Two crystal structures of dehydrated $Ag^+$ and $Rb^+$ exchanged zeolite A, stoichiometries of $Ag_{9}Rb_{3}-A$ (a = 12.278(2)${\AA}$) and $Ag_{10}Rb_{2}-A$ (a = 12.286(2)${\AA}$) per unit cell, have been determined by single crystal x-ray diffraction techniques. Their structures were solved and refined in the cubic space group Pm3m at 21(1)$^{\circ}$C. The crystals of $Ag_{10}Rb_{2}-A$ and $Ag_{10}Rb_{2}-A$ were prepared by flow methods using exchanged solution in which mole ratios of AgNO$_3$ and RbNO$_3$ were 1:5 and 1:50, respectively, with the total concentration of 0.05 M. The structures of the dehydrated $Ag_{9}Rb_{3}-A$ and the $Ag_{10}Rb_{2}-A$ were refined to the final error indices, $R_1$ = 0.064 and $R_2$ = 0.060 with 291 reflections, and $R_1$ = 0.063 and $R_2$ = 0.080 with 416 reflections respectively, for which I >3${\sigma}$(I). In both structures, one reduced silver atom per unit cell was found inside the sodalite cavity. It may be present as a hexasilver cluster in 1/6 of the sodalite units or as an isolated Ag atom coordinated to 4 $Ag^+$ ions in each sodalite unit to give $(Ag_5)^{4+}$, symmetry 4 mm. In the structure of dehydrated $Ag_{9}Rb_{3}-A$, 8 $Ag^+$ ions lie on the threefold axis and each is nearly at the center of the 8-rings at the sites of $D_{4h}$ symmetry.
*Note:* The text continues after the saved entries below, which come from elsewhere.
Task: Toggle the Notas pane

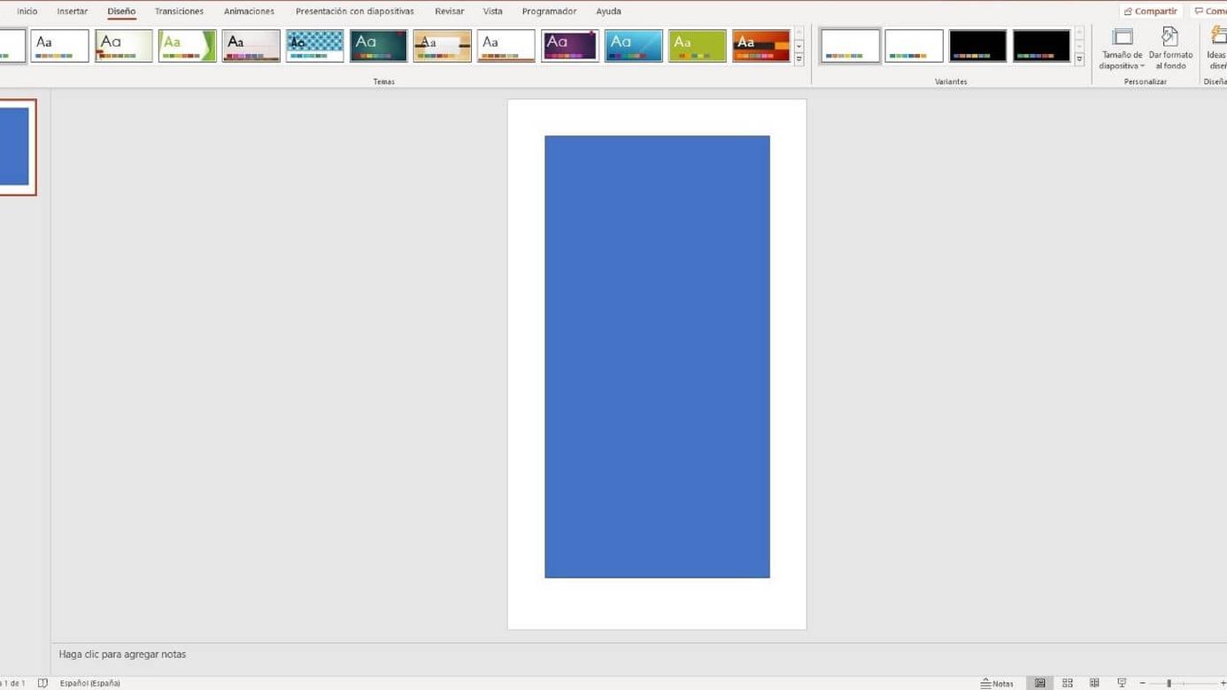Action: (x=997, y=683)
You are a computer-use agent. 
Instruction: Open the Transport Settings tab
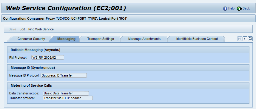click(x=101, y=39)

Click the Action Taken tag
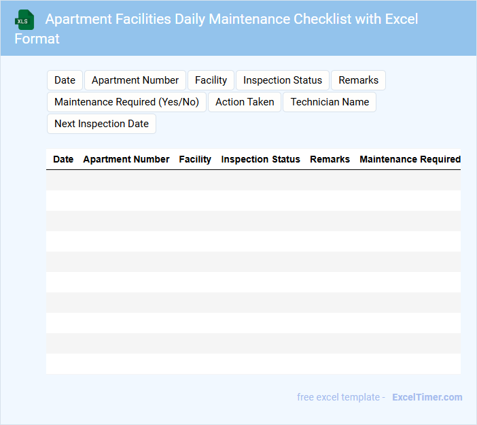(245, 102)
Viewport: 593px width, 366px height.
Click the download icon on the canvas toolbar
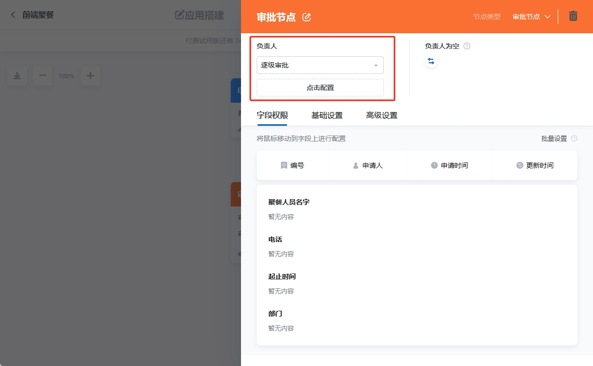pos(17,76)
In the structure of dehydrated $Ag_{10}Rb_{2}-A$, two crystallographically different eight 6-ring $Ag^+$ ions were found; $7Ag^+$ ions in the (111) planes of their O(3) framework oxygens and one $Ag^+$ ion inside of sodalite cavity. Two crystallographically different 8-ring cations were also found; two $Rb^+$ ions at the centers of the 8-oxygen rings and one $Ag^+$ ion into the large cavity. Both structures indicate that $Rb^+$ ions prefer to occupy the 8-ring sites, while $Ag^+$ ions prefer to occupy the 6-ring sites.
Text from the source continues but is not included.